Cette aventure me fait rencontrer énormément de personnes « dans la vraie vie » et tisser de vrais liens professionnels avec certains. Mon activité de DA a un peu évolué, je suis aujourd’hui contactée par les marques afin d’imaginer une prise de parole visuelle combinant IA et direction artistique. Je donne des conférences de plus en plus « loin » avec une veste léopard, car je suis souvent la seule femme du plateau, j’ai décidé de « marketter » mon image de femme qui réfléchit à l’IAGen. Je donne également des formations sur l’IAGen de visuels en agence (en intra) et aux créatifs free-lance (en inter). Cette histoire est beaucoup trop dingue et complètement fascinante de l’extérieur, mais je vous assure de l’intérieur aussi.
Ma conclusion sur cette expérience
L’IA est puissante et puissamment dangereuse si mal utilisée. Alors, pas dangereuse dans le sens où la machine se retournerait contre nous et nous attaquerait pour nous faire mourir dans d’atroces souffrances.
Enfin, si c’est le cas, on la débranche. Dangereuse car tellement puissante et précise que le vrai du faux est de plus en plus difficile à démêler. Et là on parle de fake news.
Mais a-t-on attendu l’IA pour divulguer de la fausse information ?
Dangereuse, car l’IA ne crée pas, elle génère. Cela sous-entend que l’humain qui commande est en zone d’expertise pour vérifier et corriger au cas échéant la machine. Si on lui demande un contenu (peu importe lequel, texte, image ou vidéo) que l’on est pas en mesure de vérifier, on peut diffuser des informations inexactes ou totalement fausses. Dangereuse car elle peut inciter à la paresse intellectuelle, c’est tellement simple de prompter et diffuser.
Et c’est toute la différence je crois. Utiliser comme « assistante« , comme « intelligence ouvrière » — le terme n’est pas de moi mais de Martino Bettucci— elle est puissante et stimulante à l’infini. Alors l’enjeu des « défricheurs » de ce magazine, et la plupart sont dans cette logique, c’est l’acculturation et elle passe par la formation.
Nous sommes presque tous devenus « passeurs », nous croyons en la pédagogie et la transmission. Nous avons quelques mois ou une petite année d’avance sur les autres.

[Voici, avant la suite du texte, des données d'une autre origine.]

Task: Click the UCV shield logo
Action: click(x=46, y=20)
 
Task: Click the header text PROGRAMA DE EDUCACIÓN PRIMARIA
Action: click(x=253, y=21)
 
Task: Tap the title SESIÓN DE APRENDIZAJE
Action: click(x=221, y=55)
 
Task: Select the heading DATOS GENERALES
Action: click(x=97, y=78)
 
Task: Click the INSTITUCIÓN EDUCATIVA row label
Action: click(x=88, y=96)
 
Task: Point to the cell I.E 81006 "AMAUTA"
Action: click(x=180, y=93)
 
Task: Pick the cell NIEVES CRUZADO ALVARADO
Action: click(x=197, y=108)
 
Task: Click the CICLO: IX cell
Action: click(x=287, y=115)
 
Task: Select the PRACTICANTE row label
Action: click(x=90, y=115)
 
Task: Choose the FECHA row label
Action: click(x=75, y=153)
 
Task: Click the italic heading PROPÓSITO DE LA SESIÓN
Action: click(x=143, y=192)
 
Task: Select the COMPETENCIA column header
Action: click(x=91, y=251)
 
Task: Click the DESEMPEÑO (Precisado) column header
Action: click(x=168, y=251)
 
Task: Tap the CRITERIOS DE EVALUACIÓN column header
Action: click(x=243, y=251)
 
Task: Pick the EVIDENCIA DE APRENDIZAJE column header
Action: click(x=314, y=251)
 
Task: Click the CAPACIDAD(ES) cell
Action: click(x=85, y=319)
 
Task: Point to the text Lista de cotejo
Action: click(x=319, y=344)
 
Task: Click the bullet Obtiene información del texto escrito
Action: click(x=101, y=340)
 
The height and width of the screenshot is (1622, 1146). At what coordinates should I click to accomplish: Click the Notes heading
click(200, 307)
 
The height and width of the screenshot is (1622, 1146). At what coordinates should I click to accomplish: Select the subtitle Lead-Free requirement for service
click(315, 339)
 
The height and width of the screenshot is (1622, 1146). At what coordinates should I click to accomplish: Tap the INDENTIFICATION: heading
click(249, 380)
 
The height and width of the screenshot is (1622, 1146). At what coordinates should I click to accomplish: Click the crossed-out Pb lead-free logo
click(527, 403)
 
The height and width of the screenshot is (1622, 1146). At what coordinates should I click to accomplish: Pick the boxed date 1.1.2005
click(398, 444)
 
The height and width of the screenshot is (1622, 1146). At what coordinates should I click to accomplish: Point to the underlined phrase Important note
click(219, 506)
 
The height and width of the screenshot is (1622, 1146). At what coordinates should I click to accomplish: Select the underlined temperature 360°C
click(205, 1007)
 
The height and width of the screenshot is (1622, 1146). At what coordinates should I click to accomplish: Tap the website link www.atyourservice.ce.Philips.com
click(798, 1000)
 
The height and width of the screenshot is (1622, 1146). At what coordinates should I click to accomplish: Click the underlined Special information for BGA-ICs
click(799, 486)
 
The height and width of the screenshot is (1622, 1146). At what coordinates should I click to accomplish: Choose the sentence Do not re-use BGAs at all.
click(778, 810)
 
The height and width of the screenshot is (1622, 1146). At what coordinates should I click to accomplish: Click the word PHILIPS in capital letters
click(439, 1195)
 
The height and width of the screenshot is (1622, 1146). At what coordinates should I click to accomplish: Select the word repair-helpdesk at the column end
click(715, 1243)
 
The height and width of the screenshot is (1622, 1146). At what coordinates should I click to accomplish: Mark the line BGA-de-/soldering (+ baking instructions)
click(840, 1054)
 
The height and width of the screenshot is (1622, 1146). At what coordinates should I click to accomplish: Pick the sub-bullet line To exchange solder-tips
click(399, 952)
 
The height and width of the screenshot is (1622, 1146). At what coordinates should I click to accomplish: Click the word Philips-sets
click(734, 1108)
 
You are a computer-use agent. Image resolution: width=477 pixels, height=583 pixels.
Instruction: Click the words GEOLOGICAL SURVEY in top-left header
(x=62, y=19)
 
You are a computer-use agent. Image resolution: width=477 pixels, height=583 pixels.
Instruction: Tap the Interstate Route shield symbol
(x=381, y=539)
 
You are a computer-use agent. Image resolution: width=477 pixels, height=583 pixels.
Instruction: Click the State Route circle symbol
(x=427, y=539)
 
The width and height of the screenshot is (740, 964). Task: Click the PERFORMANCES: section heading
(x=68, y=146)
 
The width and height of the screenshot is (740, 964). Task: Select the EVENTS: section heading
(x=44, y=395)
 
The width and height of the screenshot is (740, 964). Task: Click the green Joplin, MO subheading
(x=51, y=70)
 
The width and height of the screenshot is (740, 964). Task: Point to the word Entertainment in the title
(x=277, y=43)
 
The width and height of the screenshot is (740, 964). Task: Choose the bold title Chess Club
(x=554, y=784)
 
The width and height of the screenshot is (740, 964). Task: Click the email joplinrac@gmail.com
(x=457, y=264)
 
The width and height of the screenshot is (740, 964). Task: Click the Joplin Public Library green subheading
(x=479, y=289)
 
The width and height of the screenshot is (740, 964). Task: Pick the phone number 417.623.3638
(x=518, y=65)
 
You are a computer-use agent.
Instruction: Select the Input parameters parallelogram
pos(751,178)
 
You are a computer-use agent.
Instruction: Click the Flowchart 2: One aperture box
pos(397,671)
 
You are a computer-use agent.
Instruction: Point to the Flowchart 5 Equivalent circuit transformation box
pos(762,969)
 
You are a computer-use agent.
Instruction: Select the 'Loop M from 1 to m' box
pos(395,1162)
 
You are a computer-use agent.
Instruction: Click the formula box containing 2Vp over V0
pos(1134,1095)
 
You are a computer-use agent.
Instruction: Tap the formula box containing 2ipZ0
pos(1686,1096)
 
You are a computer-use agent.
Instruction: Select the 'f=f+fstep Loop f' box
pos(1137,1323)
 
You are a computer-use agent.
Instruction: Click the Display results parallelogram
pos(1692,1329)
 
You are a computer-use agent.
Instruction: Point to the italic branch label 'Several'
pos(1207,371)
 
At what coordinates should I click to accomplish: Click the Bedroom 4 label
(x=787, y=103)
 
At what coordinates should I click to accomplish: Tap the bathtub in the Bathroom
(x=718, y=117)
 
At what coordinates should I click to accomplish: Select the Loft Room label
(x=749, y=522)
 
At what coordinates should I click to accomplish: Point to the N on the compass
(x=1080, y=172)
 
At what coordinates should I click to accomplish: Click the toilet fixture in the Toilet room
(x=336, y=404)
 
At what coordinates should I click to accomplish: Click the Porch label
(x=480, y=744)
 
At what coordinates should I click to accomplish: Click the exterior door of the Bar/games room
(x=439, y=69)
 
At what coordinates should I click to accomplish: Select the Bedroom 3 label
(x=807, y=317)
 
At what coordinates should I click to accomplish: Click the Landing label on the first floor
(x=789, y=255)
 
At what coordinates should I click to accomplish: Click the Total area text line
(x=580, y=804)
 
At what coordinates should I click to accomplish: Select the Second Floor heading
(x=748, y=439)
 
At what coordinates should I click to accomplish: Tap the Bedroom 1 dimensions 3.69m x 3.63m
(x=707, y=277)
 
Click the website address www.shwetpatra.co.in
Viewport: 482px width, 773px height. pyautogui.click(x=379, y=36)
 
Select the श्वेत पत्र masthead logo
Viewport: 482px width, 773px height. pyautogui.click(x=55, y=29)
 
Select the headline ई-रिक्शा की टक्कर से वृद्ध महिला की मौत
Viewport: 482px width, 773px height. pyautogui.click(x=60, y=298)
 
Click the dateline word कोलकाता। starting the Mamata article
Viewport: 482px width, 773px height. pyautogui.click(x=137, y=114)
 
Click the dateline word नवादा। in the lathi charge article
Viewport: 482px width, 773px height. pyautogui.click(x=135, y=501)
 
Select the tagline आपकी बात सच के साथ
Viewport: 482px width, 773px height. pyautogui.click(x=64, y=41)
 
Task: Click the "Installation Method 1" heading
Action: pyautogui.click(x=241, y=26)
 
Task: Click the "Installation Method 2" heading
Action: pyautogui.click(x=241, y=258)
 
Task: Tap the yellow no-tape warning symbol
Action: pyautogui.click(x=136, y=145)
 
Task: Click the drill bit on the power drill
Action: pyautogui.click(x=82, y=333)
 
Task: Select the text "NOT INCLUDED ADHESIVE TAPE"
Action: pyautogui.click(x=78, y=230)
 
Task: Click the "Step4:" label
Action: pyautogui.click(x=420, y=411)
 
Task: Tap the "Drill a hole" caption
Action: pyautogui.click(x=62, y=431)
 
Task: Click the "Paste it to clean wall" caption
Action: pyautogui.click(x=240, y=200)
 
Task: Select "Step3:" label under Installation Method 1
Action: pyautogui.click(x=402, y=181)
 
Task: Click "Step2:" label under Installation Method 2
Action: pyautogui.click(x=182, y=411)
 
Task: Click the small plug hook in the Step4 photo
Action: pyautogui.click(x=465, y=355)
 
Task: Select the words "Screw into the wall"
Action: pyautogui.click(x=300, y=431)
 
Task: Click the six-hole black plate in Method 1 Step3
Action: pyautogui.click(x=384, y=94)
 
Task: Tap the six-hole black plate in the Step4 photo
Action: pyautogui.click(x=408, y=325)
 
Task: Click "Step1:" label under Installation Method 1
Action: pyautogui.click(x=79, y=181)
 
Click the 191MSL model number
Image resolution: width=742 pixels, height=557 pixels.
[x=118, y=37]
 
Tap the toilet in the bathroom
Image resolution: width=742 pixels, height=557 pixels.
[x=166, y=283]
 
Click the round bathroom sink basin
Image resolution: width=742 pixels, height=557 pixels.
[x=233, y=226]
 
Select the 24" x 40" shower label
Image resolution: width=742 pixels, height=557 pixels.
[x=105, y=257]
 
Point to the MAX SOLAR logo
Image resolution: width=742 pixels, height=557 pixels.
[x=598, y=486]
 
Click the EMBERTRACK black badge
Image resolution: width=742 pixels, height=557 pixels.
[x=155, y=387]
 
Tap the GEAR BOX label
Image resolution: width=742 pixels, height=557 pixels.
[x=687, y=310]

Dans cette technologie, un mois ou un trimestre est une année-lumière, c’est édifiant. Ce qui est vrai, faux ou impossible, peu importe, maintenant ne l’est plus dans cinq minutes.
Le cerveau est en action : nous sommes la définition de l’agilité.
Enfin, l‘IA est pour moi, depuis le mois de juillet, une aventure dingue. J’ai rencontré plus de personnes en physique ces 7 mois que sur les 3 dernières années.
Les discussions sans fin, où se mêlent subtilités d’esprit, des ponts critiques et autres joyeusetés du débat typiquement français. Alors que l’IAventure continue.